Si su amigo Kircher llamaba a Dios “Óptimo y máximo organista”, Caramuel lo definió como “Primus Summus Poeta” y al Universo como divino poema, y creó una nueva disciplina con el nombre de “Metamétrica”: el estudio de los ritmos y metros en abstracto, de la “arquitectura” sobre la que descansan los “laberintos métricos” formados por retóricos, poetas y músicos, el estudio y deducción de los esquemas prosódicos que dan lugar a los acrósticos y permutaciones, a través básicamente de la Combinatoria.

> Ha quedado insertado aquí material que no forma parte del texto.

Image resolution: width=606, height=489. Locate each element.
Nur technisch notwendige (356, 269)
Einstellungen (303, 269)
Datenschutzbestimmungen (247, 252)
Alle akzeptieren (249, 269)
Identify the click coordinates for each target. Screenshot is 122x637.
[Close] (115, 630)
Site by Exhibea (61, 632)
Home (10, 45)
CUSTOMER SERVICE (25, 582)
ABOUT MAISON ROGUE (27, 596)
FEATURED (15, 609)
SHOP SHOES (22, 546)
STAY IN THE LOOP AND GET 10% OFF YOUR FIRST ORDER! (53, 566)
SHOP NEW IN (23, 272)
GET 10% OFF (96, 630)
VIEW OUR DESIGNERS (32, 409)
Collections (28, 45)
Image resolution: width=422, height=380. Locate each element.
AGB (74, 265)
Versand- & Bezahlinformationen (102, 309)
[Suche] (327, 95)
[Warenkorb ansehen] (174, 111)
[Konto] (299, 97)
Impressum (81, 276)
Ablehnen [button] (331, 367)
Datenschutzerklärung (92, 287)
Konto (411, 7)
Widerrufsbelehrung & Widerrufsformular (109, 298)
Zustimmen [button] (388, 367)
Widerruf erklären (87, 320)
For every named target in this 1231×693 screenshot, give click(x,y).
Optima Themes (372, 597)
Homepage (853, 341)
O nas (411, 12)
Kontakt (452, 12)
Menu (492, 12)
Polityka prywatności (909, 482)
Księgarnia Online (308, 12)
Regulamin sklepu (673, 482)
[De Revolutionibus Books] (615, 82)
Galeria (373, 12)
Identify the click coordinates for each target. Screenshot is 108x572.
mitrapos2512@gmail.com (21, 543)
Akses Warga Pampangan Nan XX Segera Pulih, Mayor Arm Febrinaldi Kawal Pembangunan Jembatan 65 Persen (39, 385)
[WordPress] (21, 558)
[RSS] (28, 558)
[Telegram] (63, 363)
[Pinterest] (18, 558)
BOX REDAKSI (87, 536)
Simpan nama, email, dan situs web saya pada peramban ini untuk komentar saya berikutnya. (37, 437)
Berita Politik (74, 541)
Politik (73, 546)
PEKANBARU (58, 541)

-Alfredo Aracil: Juego y artifico. Autómatas y otras ficciones en la cultura del Renacimiento a la Ilustración. Ediciones Cátedra, Madrid, 1998.-
Imagino una composición singular, especie de relato laberíntico donde cada renglón, combinando letras y espacios, posee idéntica cantidad de caracteres pero donde, además, este número de caracteres se corresponde con la cantidad de renglones, de manera que, al verlo sobre el papel, se conforma un perfecto cuadrado de signos.
Imagino que esta escritura encierra, además, una oración virtual, un concepto mágico que aconsejaría buenamente a las muchachas sobre la llave para su orgasmo -y su manera propia, única en cada joven, de experimentarlo- pues es allí donde se encontrarían: en el cuerpo.
Imagino que esta frase esencial se distribuye en un perfecto círculo a través de un procedimiento ingenioso, metamétrica a la manera de Caramuel pero emparentada con los versus intexti tardolatinos y carolingios. Una suerte de acróstico oculto en un mándala.
Y que es en la combinatoria metamétrica del círculo con respecto a la elección individual de una o más partes del cuadrado, donde reside la personalidad del hallazgo orgásmico desentrañado por cada mujer en cada circunstancia.
La dificultad estriba en conocer el diámetro correspondiente, para encontrar así la adecuada oración.
© Gustavo Charif 2006.
Nota: Aracil, en su extraordinario libro, refiere a
J. Caramuel, Primus Calamus, tomus II, ob oculos exhibens Rhytmicam, quae Hispanicos, Italicos, Gallicos, Germanicos, c. versus metitur, eosdemque concentu exornans, viam aperit, ut Orientales possint populi (hebraici Arabes, Turcici, Persici, Indici, Sinenses, Japonici, c.) conformare, aut etiam reformare proprios numeros, Santangel, 1665 (2da. ed. Campania, 1668), pág. 14; cit. en J. Velarde Lombraña, Juan Caramuel, Vida y Obra, Oviedo, 1989, pág. 302.
J. Caramuel, Primus Calamus ob oculos ponens Metametricam quae veris currentium, recurrentium, adscendentium, descendentium, nec-non circumvolantium versuum ductibus, aut aeri incisos, aut buxo insculptos, aut plumbo infusos, multiformes labyrinthos exornat, Roma, 1663 cfr. J. Velarde Lombraña, op. cit., págs. 300-306. Aracil, finalmente, agrega: "Un interesante análisis encontramos en J. Luque Moreno, De pedibus, de metris. Las unidades de medida en la rítmica y en la métrica antiguas, Granada, 1995, especialmente págs. 18-25".